When the first Northerner came among the People of the Grass they thought he was a yavi, restless spirit of the dead. For he had upon him the skins of the dead, furs and hides bound in bits of dried flesh and bone. The offered him saflifa’s milk and honey, laid before him the burial gifts fit for a Year King, but still he remained. He called to them in a fox’s yips and a brush lion’s yowls, as if they were supposed to understand. Even the Winter King, who spoke the languages of beasts could not pull meaning from his words.
And yet he followed them as they wandered, setting up caves of wood and straw to huddle in each night. Burying himself in Earth like any of the dead.
It was a full moon later when he spoke his first word. It so startled Jonsiah, she almost dropped the basket of ferryl roots, for the dead do not speak to the living. Only when the Summer Queen had been brought before him did the yavi cease following her.
With calm hands, the Summer Queen pulled from him the last remnants of death, so he stood as People should, unburdened before the Sky. Dusting him with the sacred Earth she bound his spirit to the body, sealing off the shadows of death that might seep through the cracks. She spoke the words to bind him to her household, for if he bode ill better that he follow her into death when the Summer Moon died then stay to trouble the People.
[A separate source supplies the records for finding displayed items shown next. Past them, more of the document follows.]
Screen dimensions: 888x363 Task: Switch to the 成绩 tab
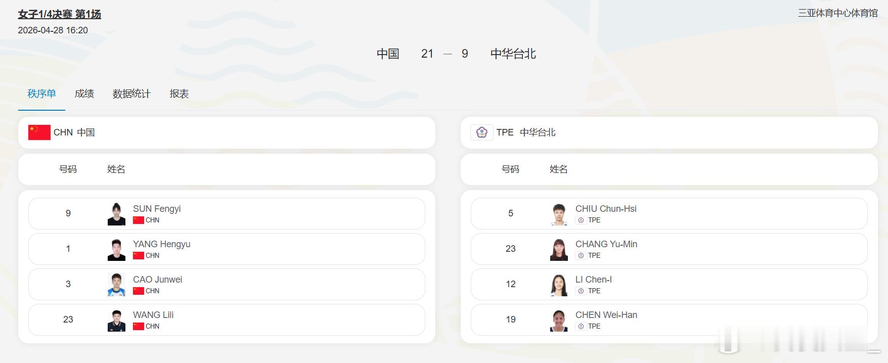click(x=84, y=94)
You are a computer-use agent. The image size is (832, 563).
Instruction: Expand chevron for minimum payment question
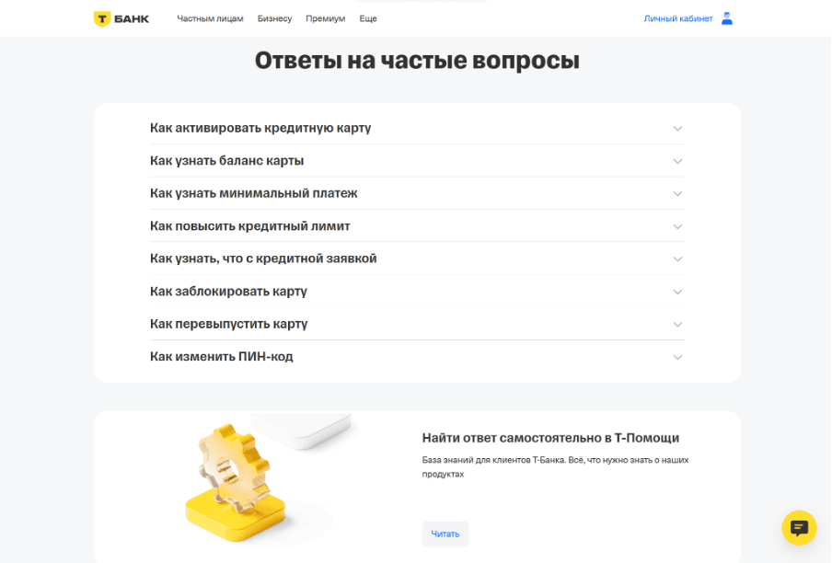click(x=677, y=194)
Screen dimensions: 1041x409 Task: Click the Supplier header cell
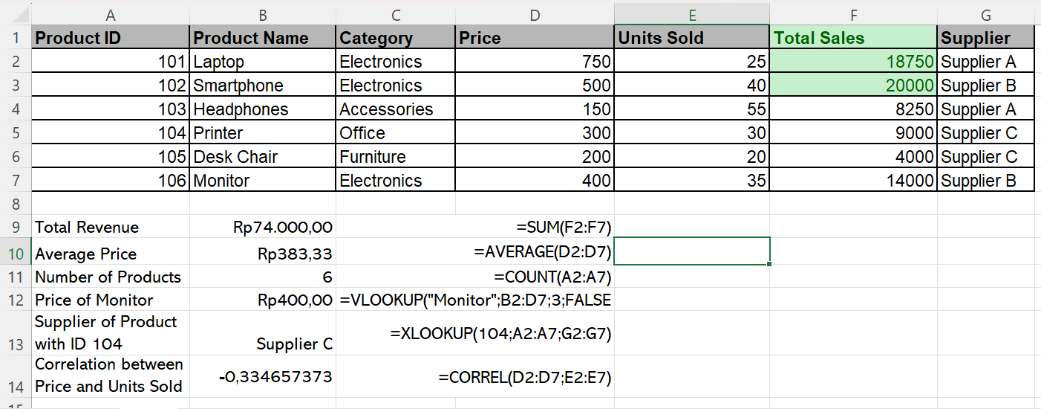[x=985, y=38]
He learned slowly, as if reborn a child, and they taught him with the same patience. By mid-Winter he was speaking the words of the People with only a slight growl, and he had given up trying to teach them the language of the dead. They showed him how to dig for roots and gather fruits, that he might bring to the family his own share of life. They led him in the Dance of Tears, and taught him the sacred stories, passed from Queen to Queen and King to King. And when the Summer Moon finally faded to a dark shadow, he stood steady beside the family as she walked beneath the curtain of Tears and into the land of the dead. Some thought he would follow her, returning to the cold dark lands he spoke of in fond memory, but he remained behind.
They chose the new Summer Queen after the dark of mourning had passed, and the household bent to the task of re-dying the woven belts and pouches to match her eyes. For the first seven of her fourteen years he stayed with them, watching, learning, but never quite becoming. They called him Rahha, fox people, for he still yipped and growled when he was mad, and they wondered if all foxes walked the line between death and life as he did. There was no little discussion of this, for if so, foxes could not be trusted. In the end, it was decided that foxes walked the near side of death and were to be feared no more that usual.
When it was explained to him, it seemed to amuse him, which confused the People, but they wrote it off as the humor of the dead.